McLaren will enter the car in GT3 races this year.
The decision to return to endurance racing was sudden.
"Twelve months ago we weren't even discussing going racing," McLaren Automotive's chief test driver, Chris Goodwin, said.
In spite of this, the decision did not come as a big surprise, given that the company's new sports car - the MP4-12C, which was unveiled a couple of years ago - will be delivered to customers within weeks.
"When you make a car that incorporates the DNA of McLaren ... inevitably it's going to go racing," said Martin Whitmarsh, chief executive of McLaren Group and the F1 team principal.
"If we didn't race it, others would, so the choice was quite straightforward - either we sell road cars and watch our customers convert them to race cars or we develop the race cars ourselves."
In accordance with the rules of GT3 racing, McLaren's beefy race car is a souped-up version of its road car, with which it shares both a carbon chassis and a V8 twin turbo engine.
At the back, there is a big wing and an aggressive looking diffuser. Up front the car is lower to reduce drag. Along the sides, racing-styled aeroblades channel more air in through the reshaped air intakes, offering additional cooling and downforce.
Yet it is only by getting into the car that the driver will enter a totally different world.
Unlike the road car, which offers comfort and luxury, the racing car is stripped of all features, consisting of little but a carbon seat and a steering wheel that has been lifted from the F1 cars driven by Jenson Button and Lewis Hamilton.
The steering wheel should bring some of the Grand Prix magic to GT3 racetracks all over the world, according to Goodwin.
The buttons on the wheel help the drivers control the six-speed racing gearbox, which has been specially designed for endurance racing, he explained.
In fact, unlike GT3 rivals from other car makers, it is not just the company's Formula 1 simulator that has been used in the car's development.
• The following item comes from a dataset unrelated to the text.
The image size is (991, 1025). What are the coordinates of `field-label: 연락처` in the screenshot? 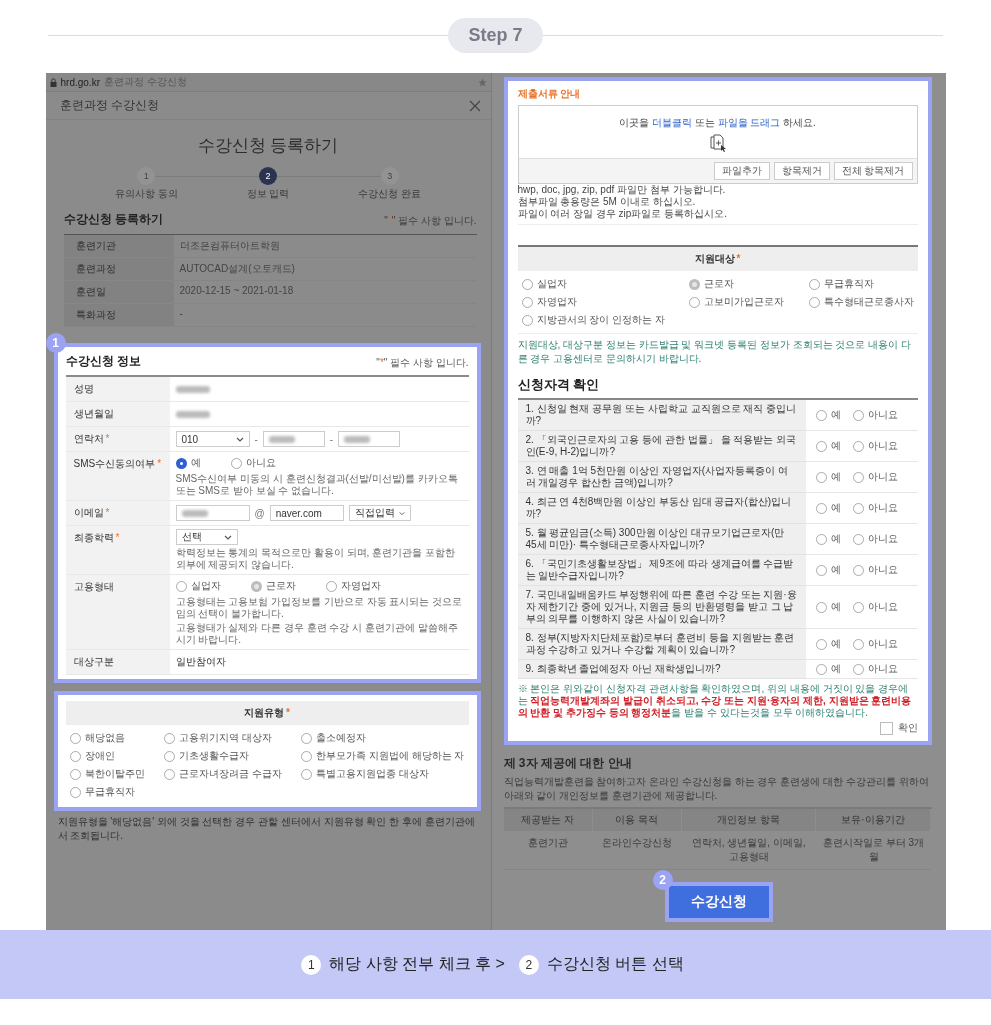 It's located at (88, 438).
In addition, some of its parts, such as the wing and the diffuser, have been developed by F1 engineers.
"The processes, the engineering, the culture, the technology that we have within our group has obviously been incorporated within our GT car," said Whitmarsh.
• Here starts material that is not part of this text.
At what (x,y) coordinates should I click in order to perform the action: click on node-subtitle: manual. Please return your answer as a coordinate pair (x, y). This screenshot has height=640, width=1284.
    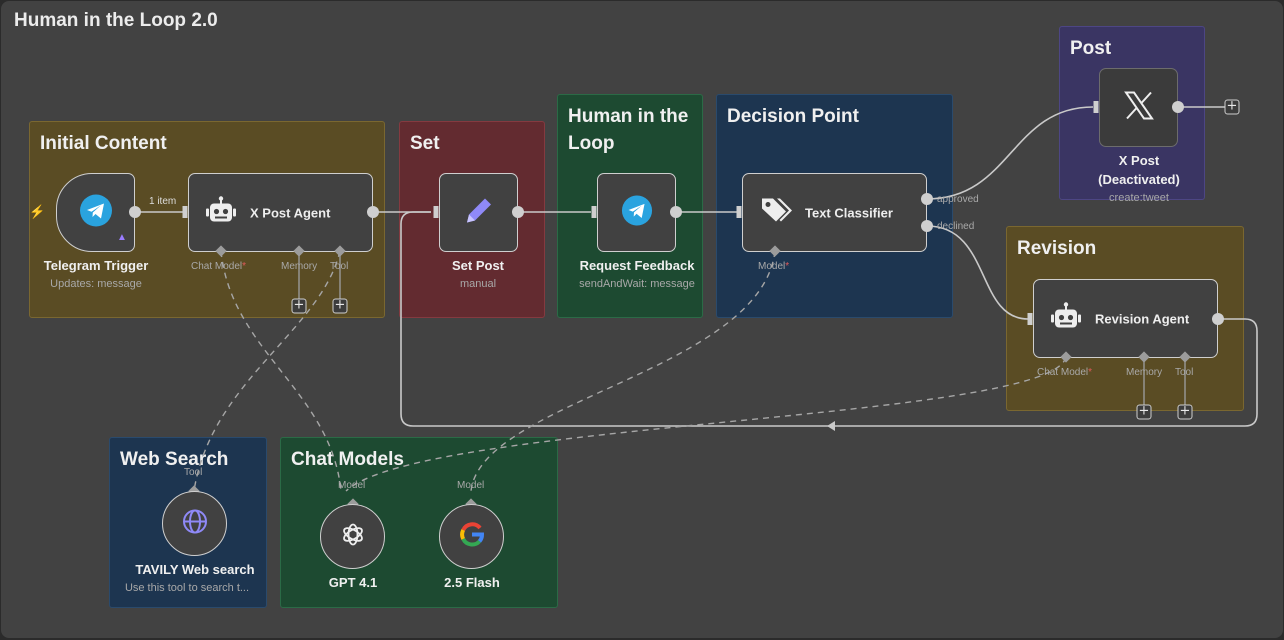
    Looking at the image, I should click on (478, 284).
None of this will guarantee the car any victories once McLaren takes it to races later this year, however.
GT3 racing is highly competitive, with national championships across Europe as well as several pan-European series.
Returning to Le Mans?
In spite of potential defeat with the GT3 car, the company is already preparing to get more deeply involved in other forms of GT racing, for instance by returning to the legendary Le Mans 24-hour endurance race held every year in France.
"We'd like to be back there," said Whitmarsh.
"There are many types of GT racing. It is inevitable that we will have to go into some of those other categories."
GT racing has helped a string of car makers, such as Peugeot and Audi, bolster the image of their brands in recent years.
Whitmarsh acknowledged that seeing the company's GT3 car "racing and winning on the track" would inevitably help build the McLaren Automotive brand too.
But he insisted this was not the reason why the GT3 car was made.
"Every fortnight of every year, we are racing in front of hundreds of millions of people as McLaren in Formula 1, so we've got a fair amount of brand building going on," he says.